> **TASK ITEM**:
The lines from the one holding "Open Chrome from the Windows taskbar" through the end of the records below are to be written out exactly, and nothing else; pictures are to be left out.

[Extracted data entries]
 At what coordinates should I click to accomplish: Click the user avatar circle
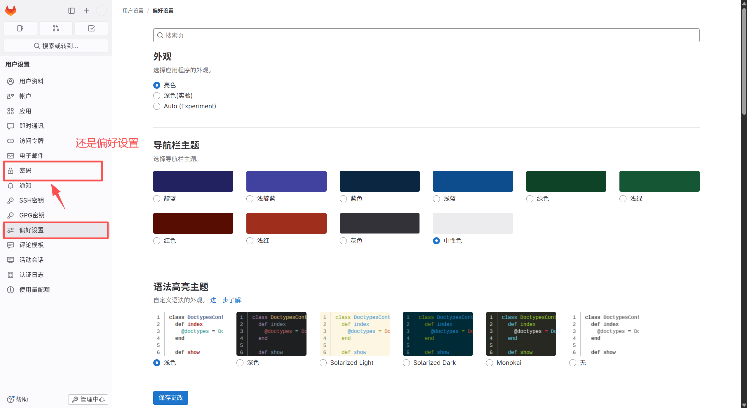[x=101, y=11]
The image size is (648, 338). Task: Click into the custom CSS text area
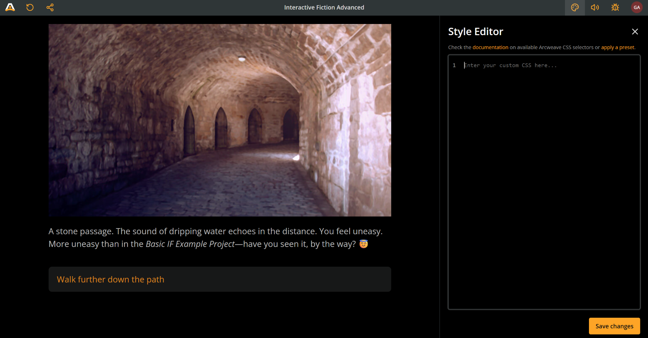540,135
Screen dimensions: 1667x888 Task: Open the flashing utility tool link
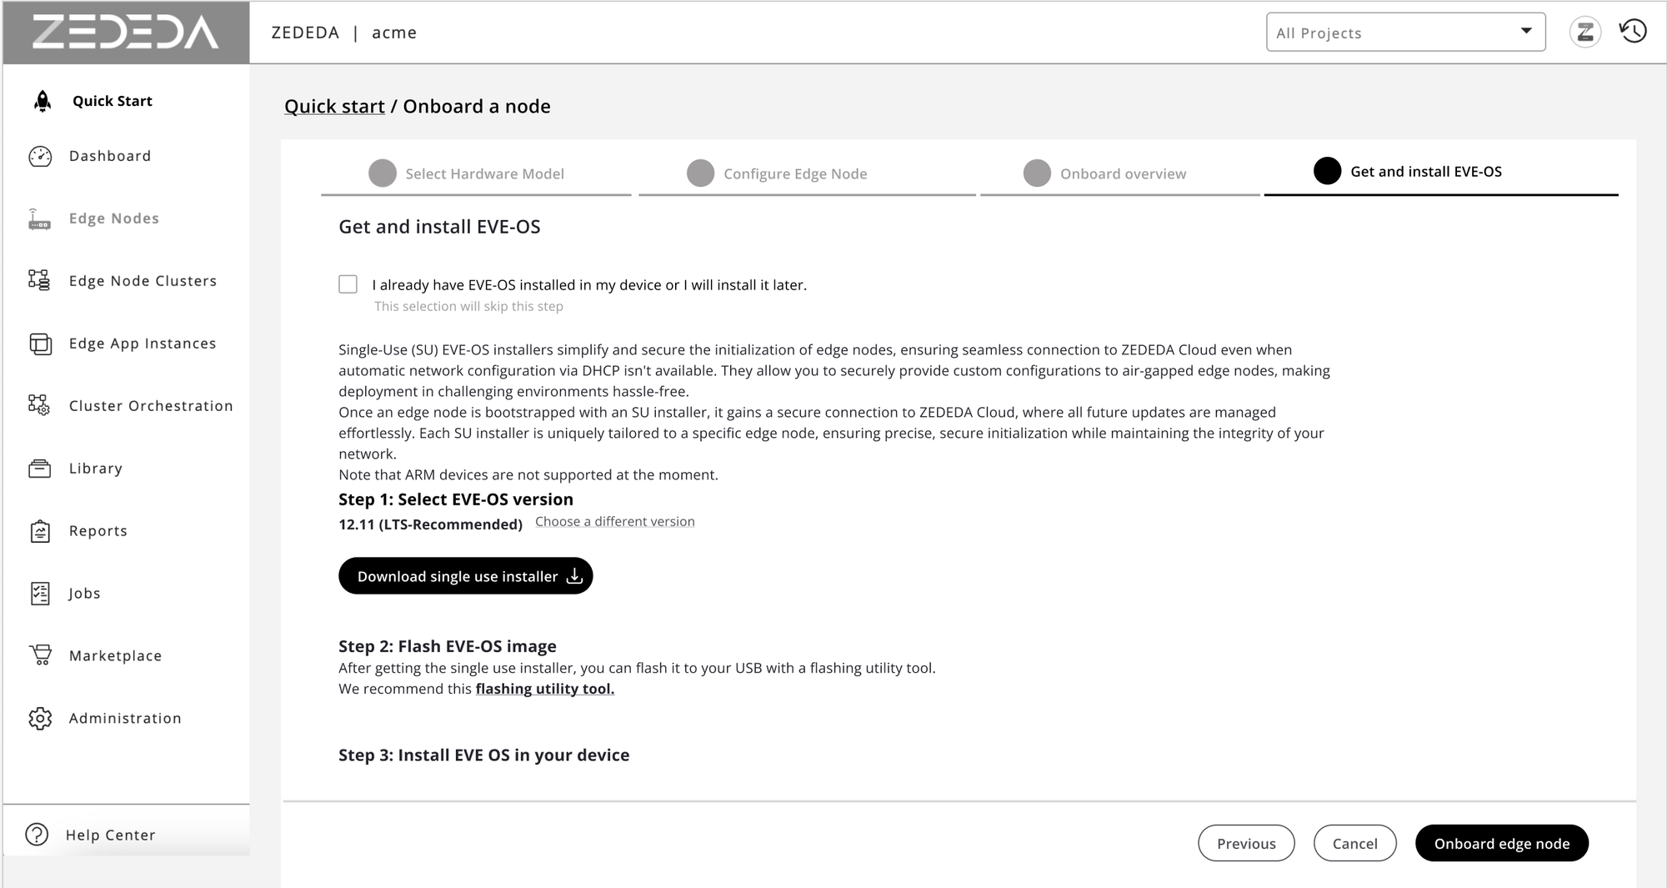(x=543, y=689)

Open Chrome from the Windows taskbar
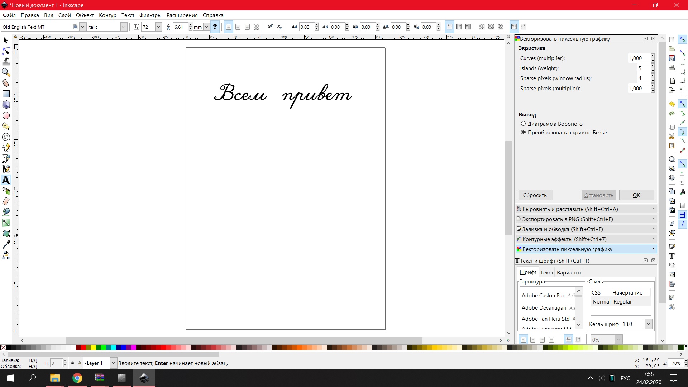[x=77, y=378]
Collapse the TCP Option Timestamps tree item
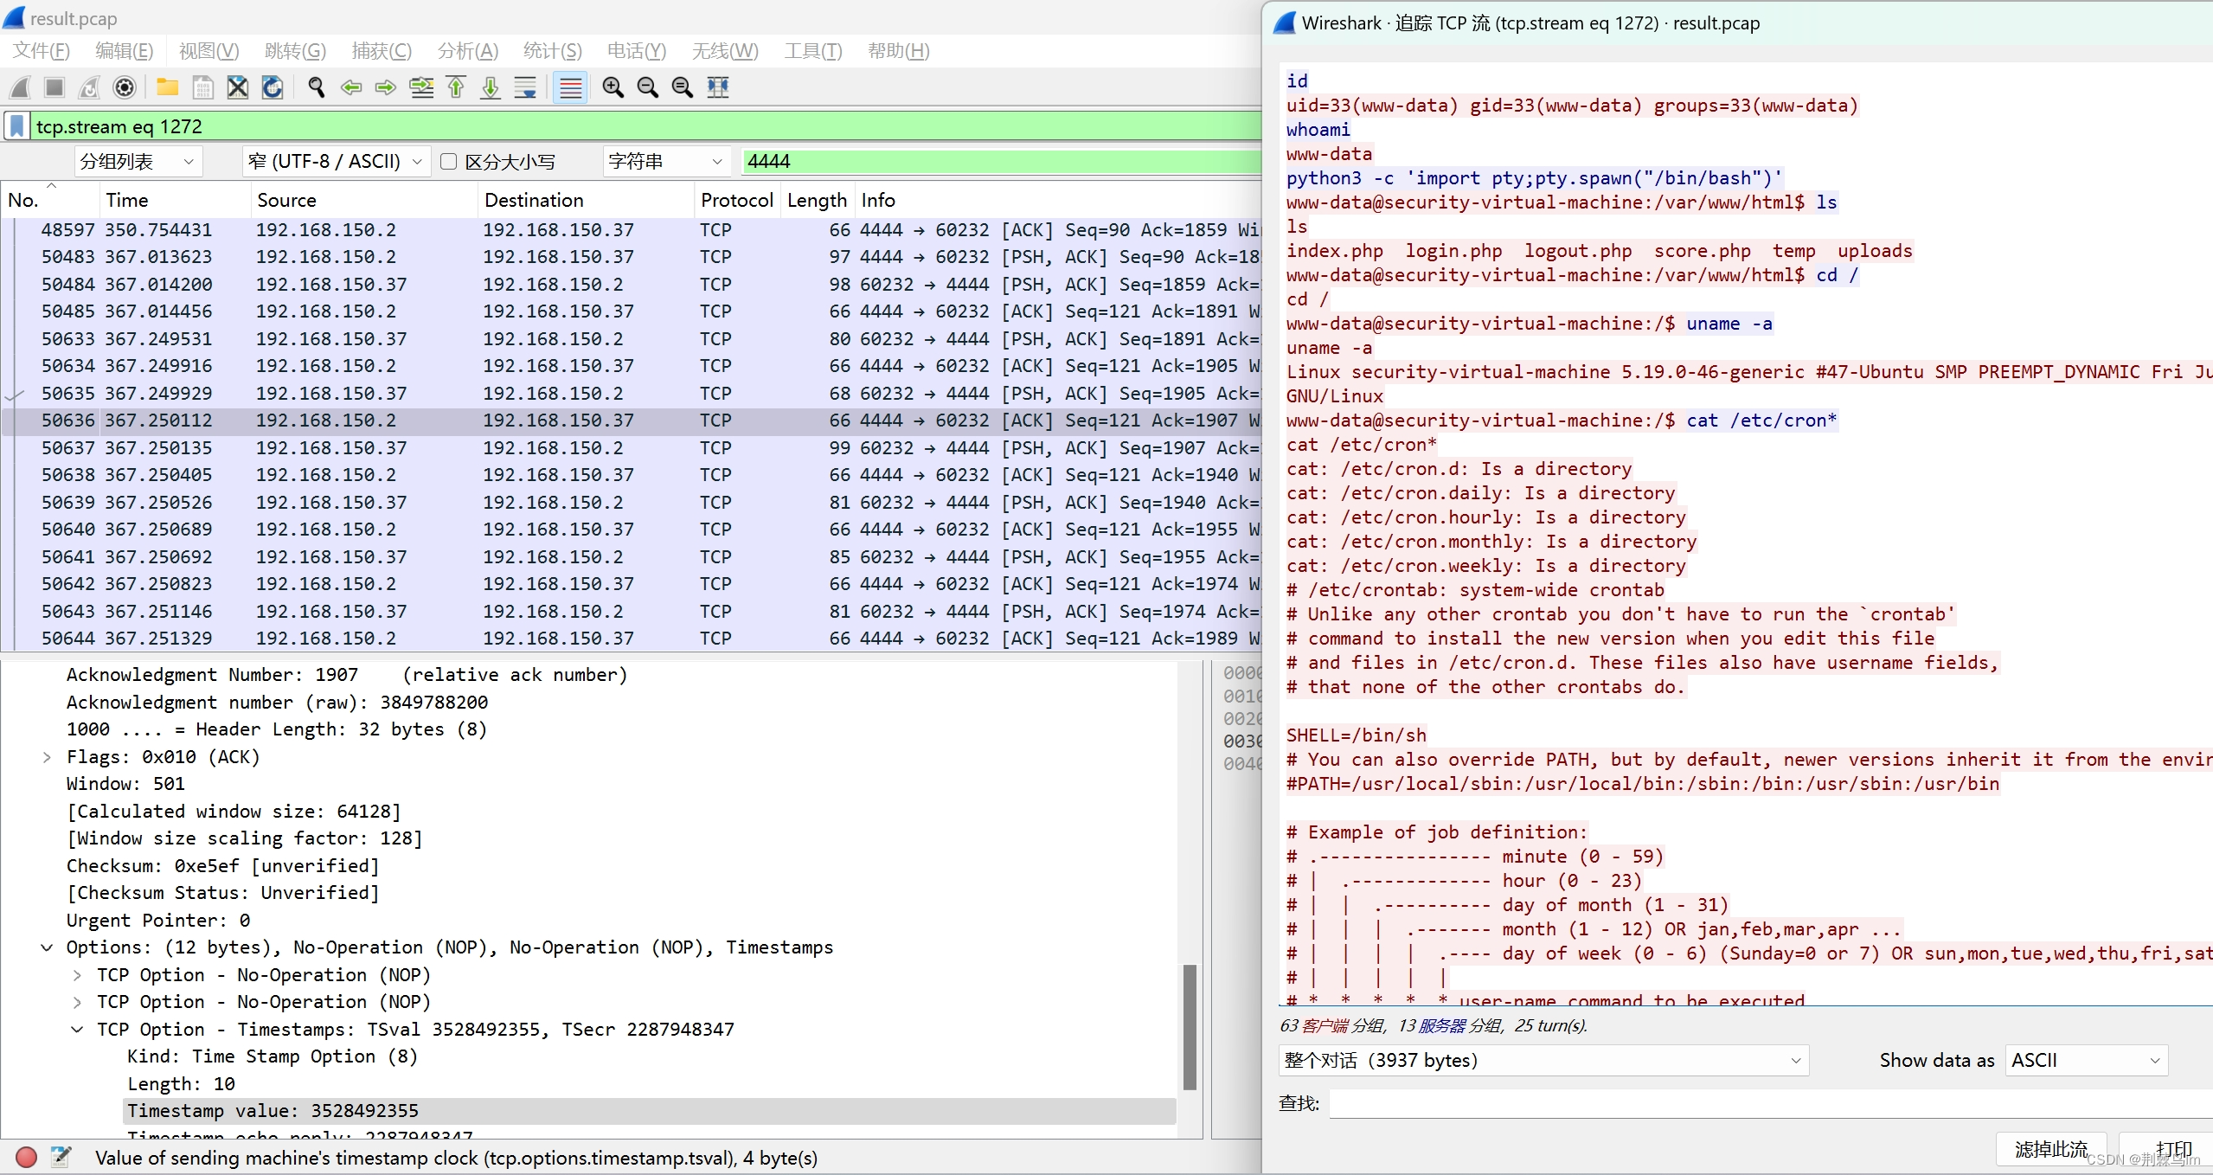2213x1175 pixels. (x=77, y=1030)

> **YOUR RESPONSE**:
Open Chrome from the Windows taskbar
[x=77, y=378]
Collapse the TCP Option Timestamps tree item
2213x1175 pixels. (x=77, y=1030)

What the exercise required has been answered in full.